Farrakhan to visit Jamaica later this week


BASIL WALTERS, Observer staff reporter waltersb@jamaicaobserver.com
Monday, September 17, 2007







FARRAKHAN... to meet members of the Rastafari community

HEAD of the Nation of Islam, Louis Farrakhan, is expected to arrive in the island later this week, when he will join members of the Rastafari community in celebrating the African Millennium.


The year-long Millennium celebrations got off the ground on September 11 with a motorcade from the Scott's Pass' Nyahbinghi Centre in Clarendon to the Mandela Park in Kingston, followed by a cultural rally in the park.
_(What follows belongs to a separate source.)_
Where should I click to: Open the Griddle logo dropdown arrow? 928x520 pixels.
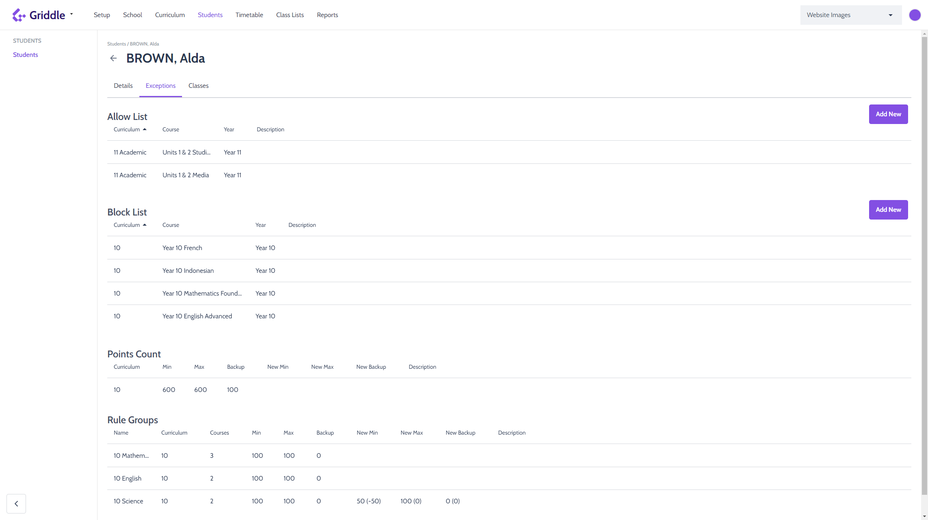click(x=72, y=14)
A Millennium Dinner was held at the Hilton poolside on September 12.


Another significant highlight of the celebrations involved the symbolic fire, which was lit at the Nyahbinghi House on the 10th, and which will be extinguished on Wednesday.


"The Nyahbinghi House will be having the Idren (brethren) and will be lighting the fire from the 10th, and will continue straight through to September 19," said Maxine Stowe, consultant of the recently formed Ethio-African Diaspora Union Millennium Council (a combination of different mansions in the faith of Rastafari).


"We're expecting to have the Honourable Louis Farrakhan, who will be making a special trip to Jamaica to meet with brethren of the Rastafari Community," she told journalists at the September 6 media launch of the Millennium celebrations.

Other aspects of the celebrations include a major Rastafari exhibition entitled "Discovering Rastafari" in Washington DC by the Smithsonian Institute, as well as the Nyahbinghi Order petitioning the government of Jamaica with regards to its past abuses of members of the Rastafari faith.


"The African Union (AU) has declared an African Millennium for all African countries in the African Diaspora to use this millennium to reflect on objectives and goals as African people all over the world," Stowe told the gathering.


Citing some recent developments within the AU, one of which includes the declaration of the Diaspora as the sixth region of Africa, she suggested that the issues of reparations and repatriation should form part of the Millennium celebrations agenda.


Stowe, who recently returned from Barbados where the AU and South Africa hosted a conference in collaboration with Caricom states to establish stronger relationships and ties with the African Diaspora, said the Rastafari culture was "a flagship/vanguard for the unification of Africa".